Her mugshot was taken after the arrest:
Evans was arrested in the same protest as DeRay Mckesson, whom The New York Times calls “one of the best known voices for the Black Lives Matter movement.” The Times says Mckesson spent 16 hours in jail in Baton Rouge before he was released on Sunday.
She wrote on Facebook that she was trying to help another protester but didn’t provide many details: “FB help me find Nicole Smith I call the prison and no info she’s a protester and I want to help her get out if she’s not already she’s an angel!!!!!!”
3. A Photographer From New Orleans Took the Picture of Evans
The BBC says the photo was snapped by “Jonathan Bachman, a New Orleans-based photographer who has been working for Reuters in the past few days.” The photo started to go viral when it was shared by Shaun King, a New York Daily News reporter, on Facebook.
Bachman’s website says he is a New Orleans based freelance photographer who specializes in “sports, news, event, portrait, and entertainment photography.” He has photographed major events, including Hurricane Isaac and the Super Bowl. He provides images for Reuters, Getty Images and the Associated Press.
Another photographer captured the same scene from a slightly different angle (see above photo). The BBC says the second angle was taken by Associated Press photographer Max Becherer.

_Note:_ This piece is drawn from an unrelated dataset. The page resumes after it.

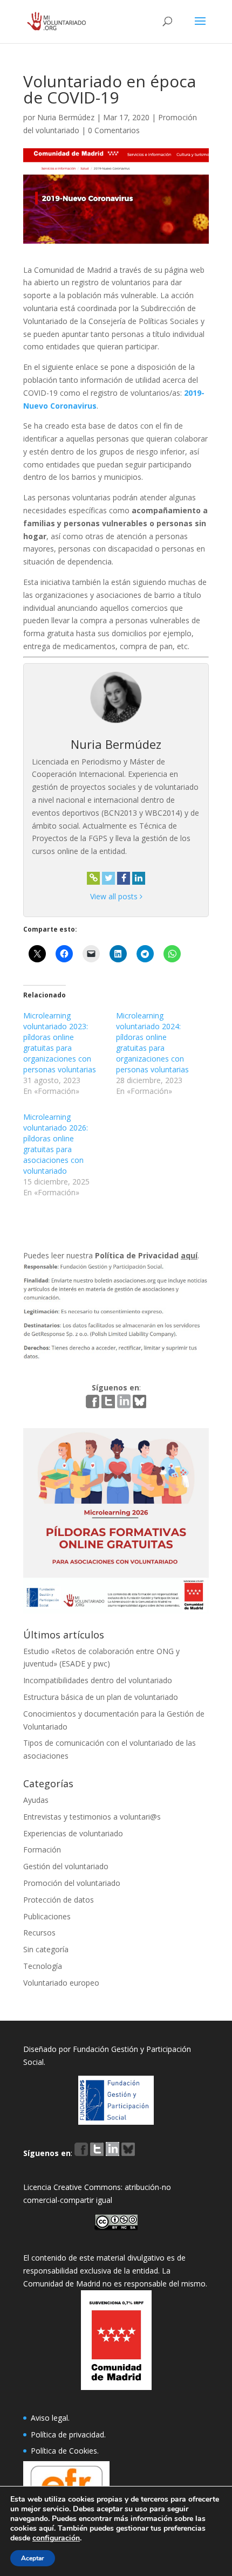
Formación (42, 1849)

The Atlantic interviewed Bachman before Evans was identified as the woman in the photograph. He described the scene, saying, “It happened quickly, but I could tell that she wasn’t going to move, and it seemed like she was making her stand. To me it seemed like: You’re going to have to come and get me….It wasn’t very violent. She didn’t say anything. She didn’t resist, and the police didn’t drag her off.”
4. The Photo Is Being Compared to Iconic Photos of Resistance
On Twitter, they’re comparing the photo to Kent State. The Atlantic wrote: “There are images that are impossible to forget, searing themselves into our collective consciousness. One man staring down a column of tanks in Tiananmen Square. A high school student attacked by police dogs in Birmingham, Alabama. This is such a photo. Once seen, it cannot be unseen.”
“She floats. Shines. She is Serenity,” said one Twitter admirer. An Instagram admirer wrote that she was a queen.
CNN said, “The symbolism of a single person’s nonviolence resistance against a large, heavily armed opposition is reminiscent of a handful of other famous photographs, including Marc Riboud’s shot of a Vietnam war protester holding a flower in front of armed police.”
On social media, many people wrote that Ieshia Evans had become an iconic symbol of the protest movement. Some just wrote that they had a “crush” on her.
5. More Than 100 People Were Arrested in the Protest & Police Blamed ‘Out-of-Towners’
The Advocate newspaper says that Baton Rouge police “are saying out-of-town protestors are causing some demonstrations here to become more violent.” The Advocate reported that eight guns were seized and “an officer had his teeth knocked out.”
The Advocate quoted police in saying that 102 people were arrested and booked in connection with the protests, mostly for obstructing the highway.